Pixel coordinate grounding data:
※ ※ ※

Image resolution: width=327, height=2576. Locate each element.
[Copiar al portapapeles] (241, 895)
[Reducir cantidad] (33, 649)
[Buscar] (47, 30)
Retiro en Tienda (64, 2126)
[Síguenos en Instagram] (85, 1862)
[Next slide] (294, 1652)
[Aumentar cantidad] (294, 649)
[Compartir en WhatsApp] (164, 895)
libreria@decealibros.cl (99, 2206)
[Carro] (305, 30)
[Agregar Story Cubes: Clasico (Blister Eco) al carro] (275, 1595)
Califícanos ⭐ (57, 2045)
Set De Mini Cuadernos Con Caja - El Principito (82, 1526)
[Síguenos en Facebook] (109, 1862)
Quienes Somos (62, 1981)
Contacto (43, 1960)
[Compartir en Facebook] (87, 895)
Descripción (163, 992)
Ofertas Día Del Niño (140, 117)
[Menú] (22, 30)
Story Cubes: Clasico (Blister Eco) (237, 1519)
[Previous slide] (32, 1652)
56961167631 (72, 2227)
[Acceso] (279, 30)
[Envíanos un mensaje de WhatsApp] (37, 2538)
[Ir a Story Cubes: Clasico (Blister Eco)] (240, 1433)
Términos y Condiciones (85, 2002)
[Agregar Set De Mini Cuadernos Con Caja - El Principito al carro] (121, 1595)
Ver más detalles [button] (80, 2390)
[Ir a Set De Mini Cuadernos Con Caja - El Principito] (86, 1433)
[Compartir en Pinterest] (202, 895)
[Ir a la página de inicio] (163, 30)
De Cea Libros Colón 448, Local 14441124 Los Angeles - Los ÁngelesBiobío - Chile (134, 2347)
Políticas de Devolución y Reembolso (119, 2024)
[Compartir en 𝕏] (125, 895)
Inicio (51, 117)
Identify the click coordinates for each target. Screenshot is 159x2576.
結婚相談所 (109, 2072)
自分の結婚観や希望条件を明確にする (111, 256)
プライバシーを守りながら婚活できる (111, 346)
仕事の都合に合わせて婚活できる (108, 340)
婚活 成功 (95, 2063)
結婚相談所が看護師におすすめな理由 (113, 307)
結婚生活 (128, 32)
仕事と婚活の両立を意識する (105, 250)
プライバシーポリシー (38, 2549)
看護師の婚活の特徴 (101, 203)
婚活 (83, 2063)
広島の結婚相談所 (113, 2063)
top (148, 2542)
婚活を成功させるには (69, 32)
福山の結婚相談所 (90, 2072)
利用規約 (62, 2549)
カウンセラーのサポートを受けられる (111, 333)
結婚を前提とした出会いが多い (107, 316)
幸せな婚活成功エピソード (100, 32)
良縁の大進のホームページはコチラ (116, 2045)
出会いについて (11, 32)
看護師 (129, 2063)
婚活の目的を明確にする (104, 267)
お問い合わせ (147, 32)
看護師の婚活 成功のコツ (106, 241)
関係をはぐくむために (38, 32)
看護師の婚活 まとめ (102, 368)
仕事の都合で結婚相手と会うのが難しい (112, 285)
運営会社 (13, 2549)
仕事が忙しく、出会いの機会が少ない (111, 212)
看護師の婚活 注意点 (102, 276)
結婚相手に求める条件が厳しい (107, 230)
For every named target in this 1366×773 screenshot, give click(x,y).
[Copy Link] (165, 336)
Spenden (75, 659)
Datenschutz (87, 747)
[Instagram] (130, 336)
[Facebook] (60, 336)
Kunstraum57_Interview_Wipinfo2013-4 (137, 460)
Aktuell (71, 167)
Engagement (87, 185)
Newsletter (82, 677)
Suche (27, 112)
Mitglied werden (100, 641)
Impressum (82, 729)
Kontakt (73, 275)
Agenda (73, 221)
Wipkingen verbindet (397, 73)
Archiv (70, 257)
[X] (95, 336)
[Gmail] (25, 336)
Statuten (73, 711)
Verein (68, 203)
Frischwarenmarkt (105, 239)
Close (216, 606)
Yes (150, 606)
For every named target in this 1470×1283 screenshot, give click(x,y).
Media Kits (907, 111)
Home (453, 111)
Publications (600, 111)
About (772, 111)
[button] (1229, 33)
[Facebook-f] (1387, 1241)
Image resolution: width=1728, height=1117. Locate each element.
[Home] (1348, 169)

※ ※ ※

[TASK INSTRUCTIONS]: Wherever the word "Locate" appears in the data, return the whole line.

[RESULT FOR THIS TASK]:
Image resolution: width=327, height=2576. Locate each element.
Image resolution: width=1728, height=1117. Locate each element.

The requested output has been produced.